Answer these questions from the text on the light chains of Myo19, one answer per line.
(a) From which mouse tissue was the crude extract of myosin light chains prepared?
(b) Which band did the CaM gel shift assay show to be CaM?
(c) How many amino acid residues differ between RLC12a and RLC12b?

**** TEXT UNDER STUDY

FIGURE 3. — **Identification of the light chain of Myo19.** A, SDS-PAGE (4–20%) of the purified Myo19-truncated constructs coexpressed with CaM in Sf9 cells. B, SDS-PAGE (4–20%) of M19-2IQ co-purified with crude extract of myosin light chain from mouse kidney. *Lane 1*, purified M19-2IQ expressed in Sf9 cells; 2, re-purified M19-2IQ after incubated with crude extract of myosin light chain from mouse kidney. Band-1 and band-2 indicate the two specific ∼20-kDa bands co-purified with M19-2IQ. C, CaM gel shift assay of the light chain co-purified with M19-2IQ. *Lanes 1* and 2, purified M19-2IQ expressed in Sf9 cells; *lanes 3* and 4, re-purified M19-2IQ after incubation with crude extract of myosin light chain from mouse kidney. *Lanes 1* and 4 were run under EGTA conditions, *lanes 2* and 3 were run under Ca²⁺ conditions. For details, see ”Experimental Procedures.“ D, MS/MS analysis of band-1 and band-2 in *lane 2*, the two specific ∼20-kDa bands co-purified with M19-2IQ. Two peptides corresponding to RLC9 and RLC12b were detected in band-1 and band-2, respectively. The sequences of the peptides were shown. E, amino acid sequence alignment of three isoforms of mouse RLC. The sequences shaded in *gray* are conserved but not identical residues, and the ones in *white* are non-conserved residues. The peptide sequences identified in MS/MS are *boxed*.

To identify the light chains associated with Myo19, we first prepared the crude extract of myosin light chains from mouse kidney. We expected that mouse kidney contains the light chains for Myo19, as Northern blot shows that Myo19 is expressed at a high level in multiple human tissues, including kidney (7). We mixed the purified M19-2IQ with the crude extract of myosin light chains from kidney, and re-purified M19-2IQ with anti-FLAG-agarose. The re-purified M19-2IQ contains two distinct ∼20-kDa bands in addition to the ∼17-kDa band (Fig. 3B).

We suspected the ∼17-kDa band is CaM. Therefore, we performed CaM gel shift assay. As expected, the ∼17-kDa band displayed a motility shift in response to Ca²⁺ during SDS-PAGE, indicating that the ∼17-kDa band was CaM (Fig. 3C). To determine the identities of the two ∼20-kDa bands, we performed mass spectrometry analysis. The amino acid sequence of the upper ∼20-kDa band matched mouse RLC9 and the lower ∼20-kDa band matched mouse RLC12a or RLC12b (Fig. 3D).

The mouse express three highly conserved RLCs for smooth muscle/non-muscle myosin-2, i.e. RLC9, RLC12a, and RLC12b (33). RLC12a and RLC12b are highly homologous with only 4 of 172 amino acid residue differences. RLC9 shares ∼95% identity with RLC12a and RLC12b (Fig. 3E). Although RLC9 is expressed at a high level in smooth muscle (thus named smooth muscle myosin RLC) and RLC12b is absent in striate muscle, all three RLCs are expressed in non-muscle tissues (33).

********
**** ENTRIES SHOWN

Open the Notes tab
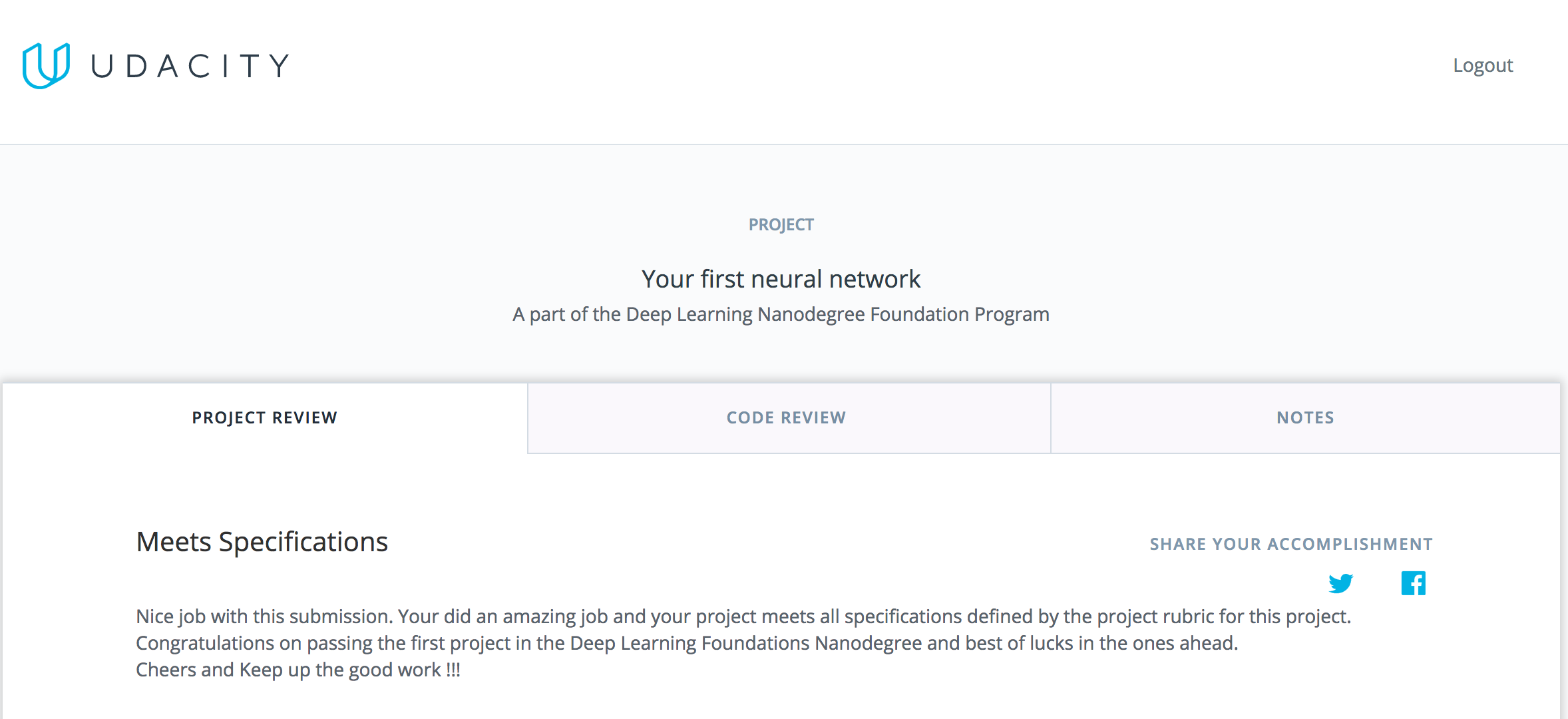 point(1305,417)
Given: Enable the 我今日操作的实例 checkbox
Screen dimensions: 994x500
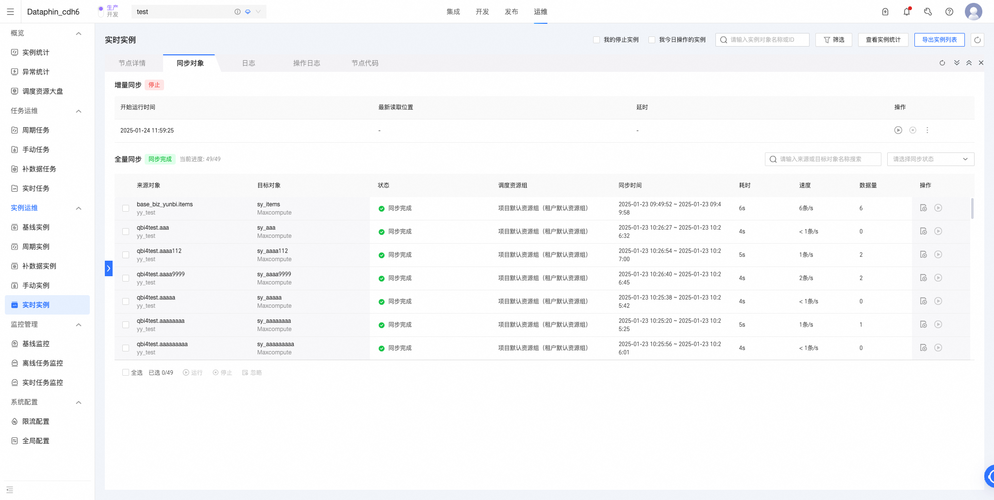Looking at the screenshot, I should coord(652,39).
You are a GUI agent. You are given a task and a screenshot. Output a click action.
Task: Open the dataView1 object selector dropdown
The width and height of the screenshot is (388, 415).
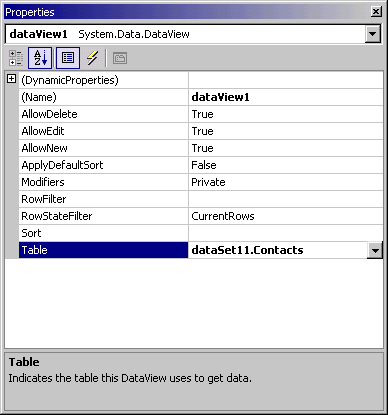(373, 34)
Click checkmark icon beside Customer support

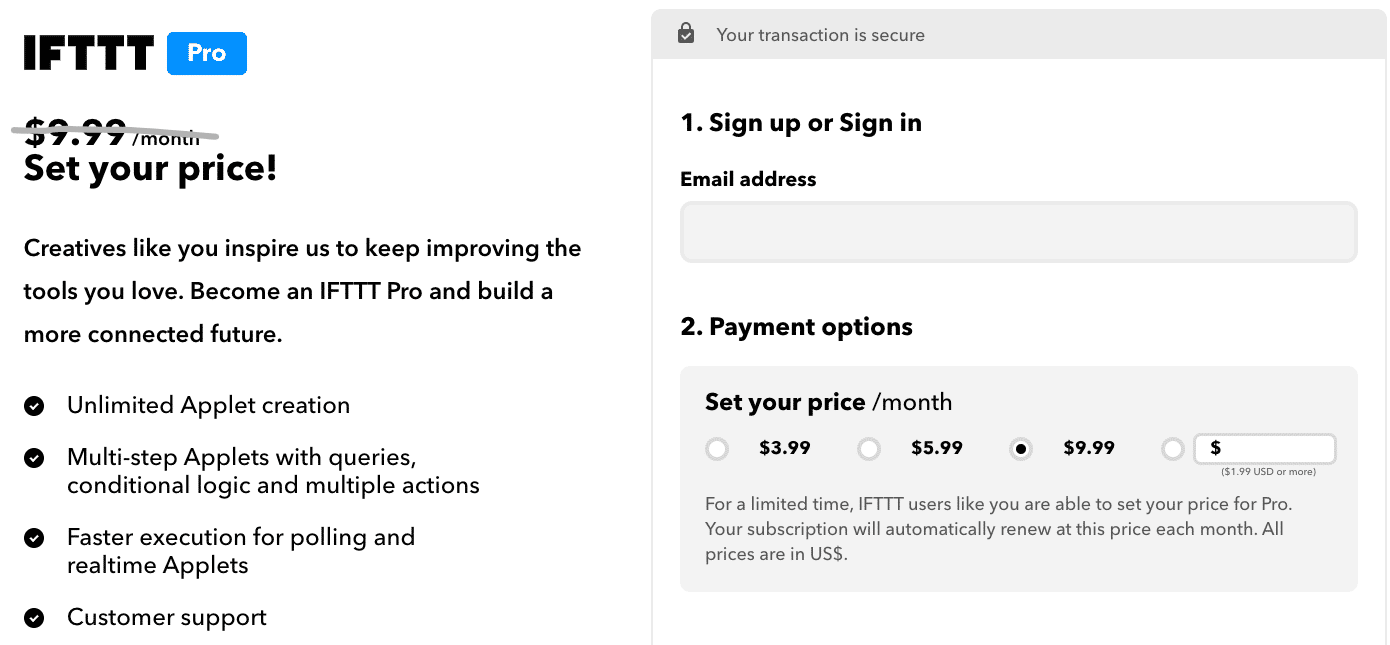pos(34,618)
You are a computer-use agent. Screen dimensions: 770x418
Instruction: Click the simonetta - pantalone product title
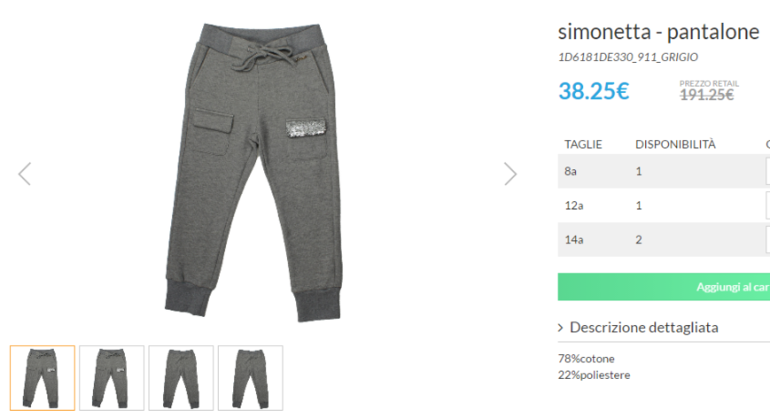click(x=658, y=31)
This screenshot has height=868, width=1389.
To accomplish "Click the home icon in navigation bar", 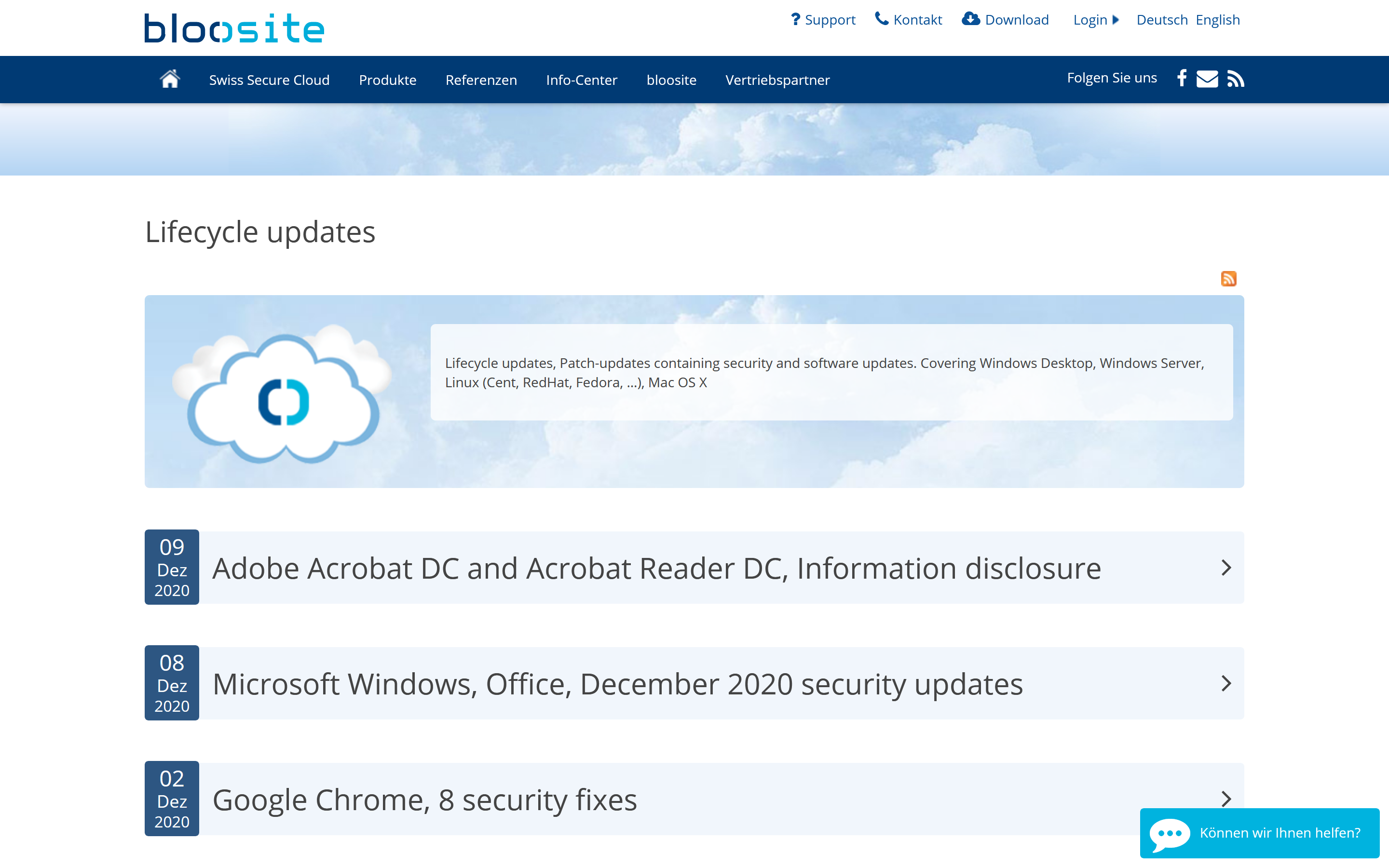I will pyautogui.click(x=170, y=79).
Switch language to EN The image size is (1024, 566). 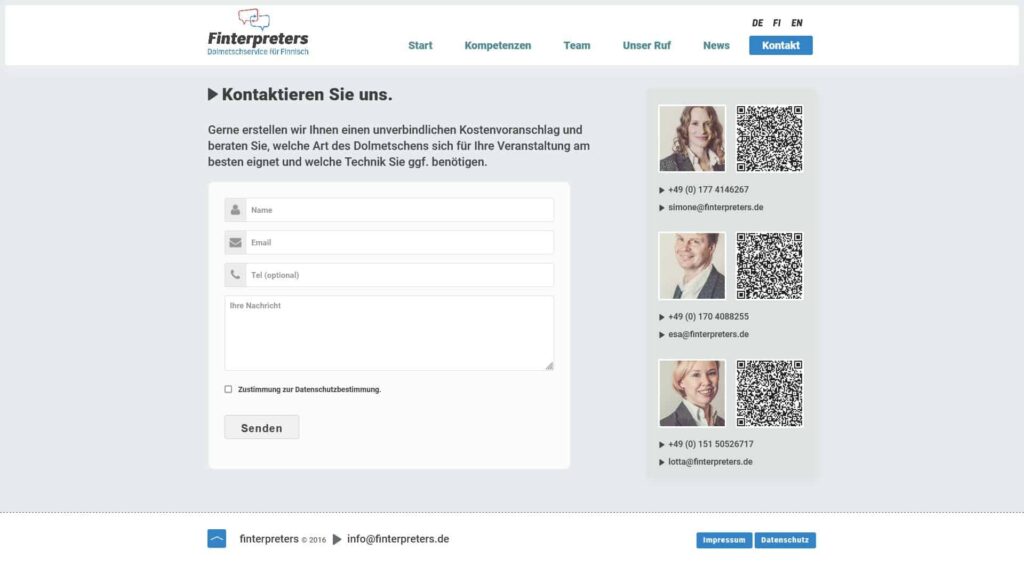pos(797,23)
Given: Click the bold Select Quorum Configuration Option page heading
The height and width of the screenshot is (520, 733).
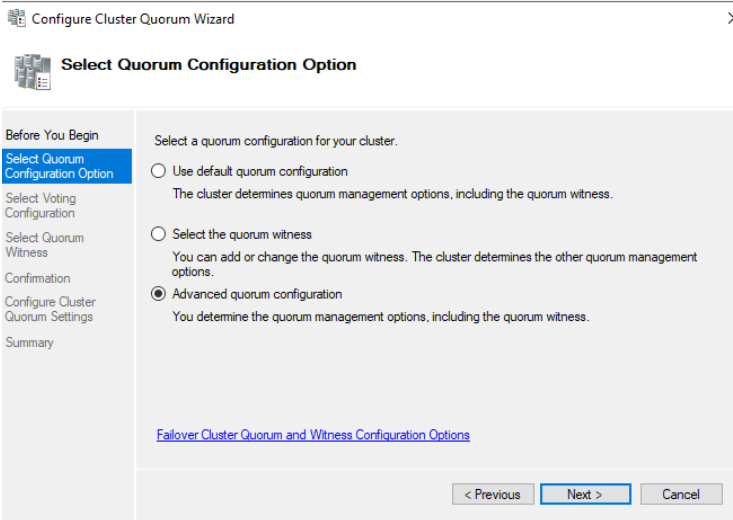Looking at the screenshot, I should 208,64.
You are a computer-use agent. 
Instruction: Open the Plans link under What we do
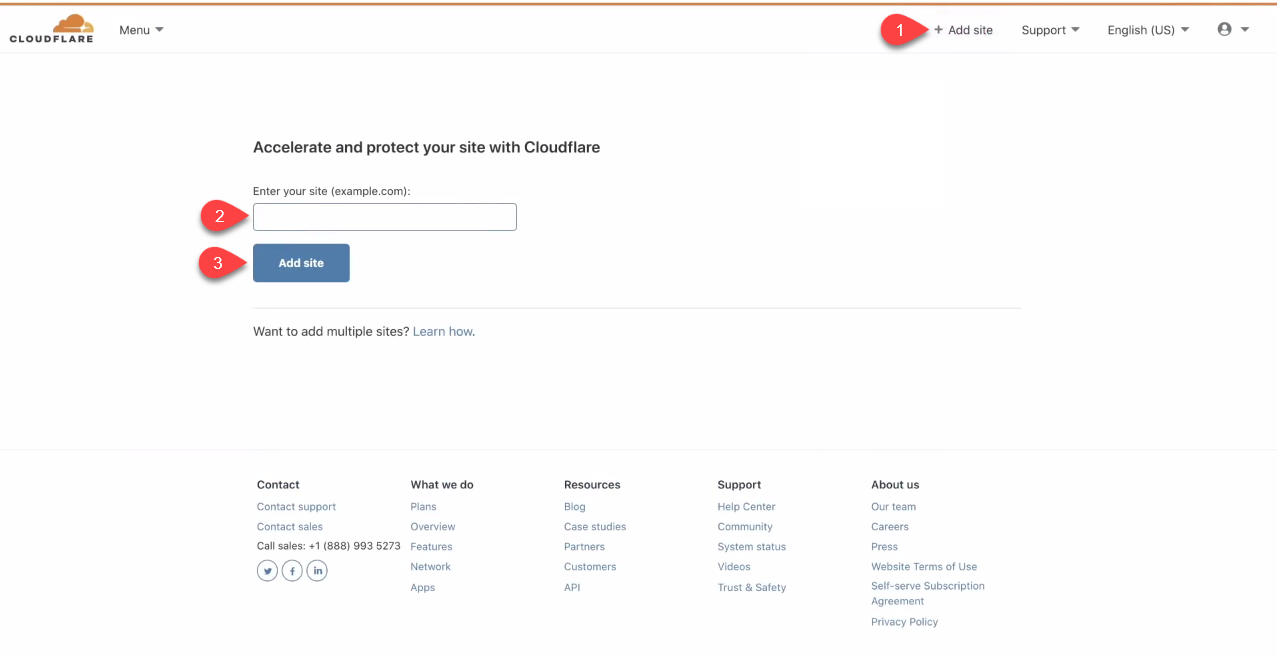pyautogui.click(x=423, y=506)
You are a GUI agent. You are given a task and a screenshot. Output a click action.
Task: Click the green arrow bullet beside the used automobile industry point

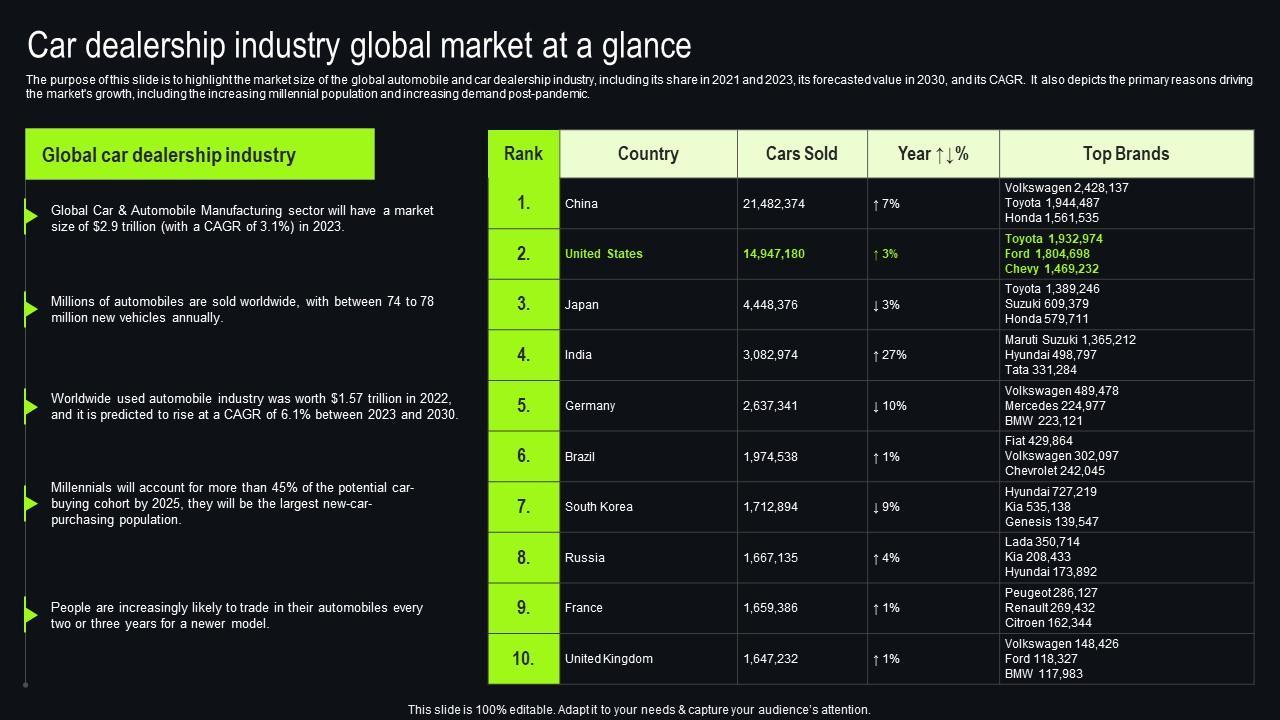(31, 406)
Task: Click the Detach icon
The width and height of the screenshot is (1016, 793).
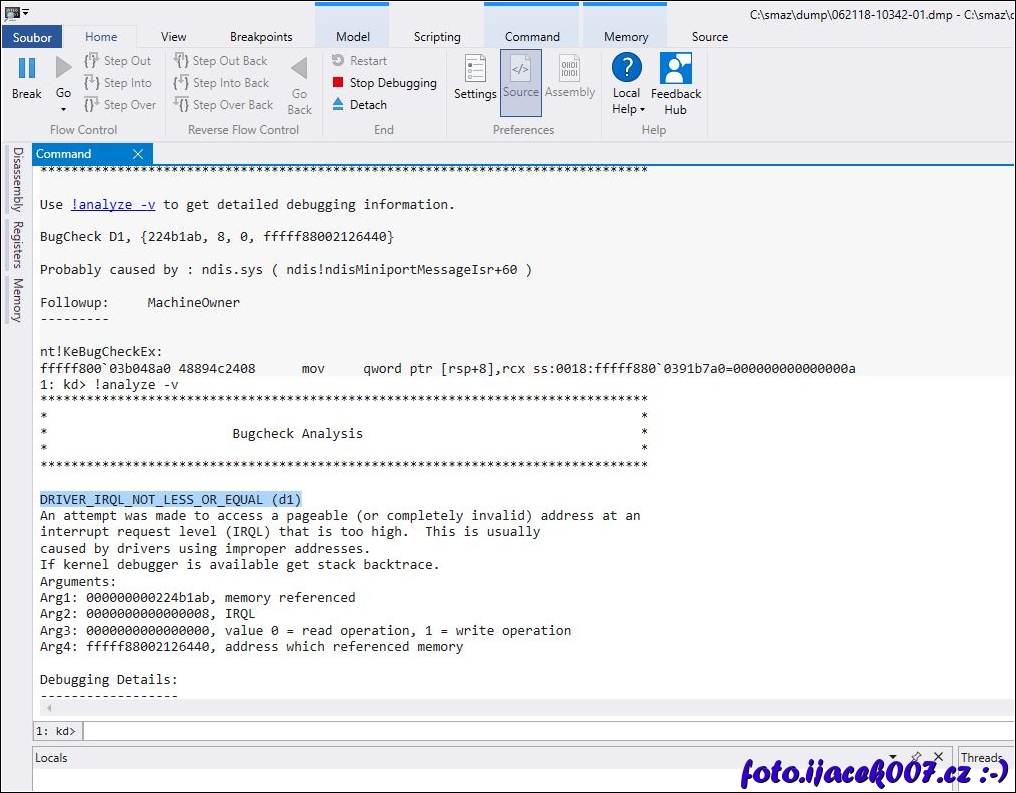Action: (x=338, y=104)
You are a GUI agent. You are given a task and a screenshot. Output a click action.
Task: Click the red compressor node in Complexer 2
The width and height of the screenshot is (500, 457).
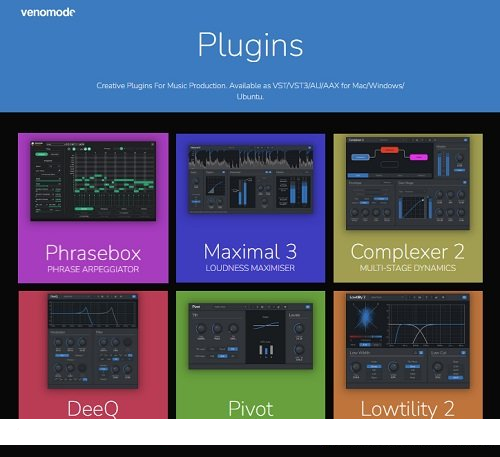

********

PROBLEM SOLUTION:
(a) Kidney
(b) The ∼17-kDa band
(c) 4 of 172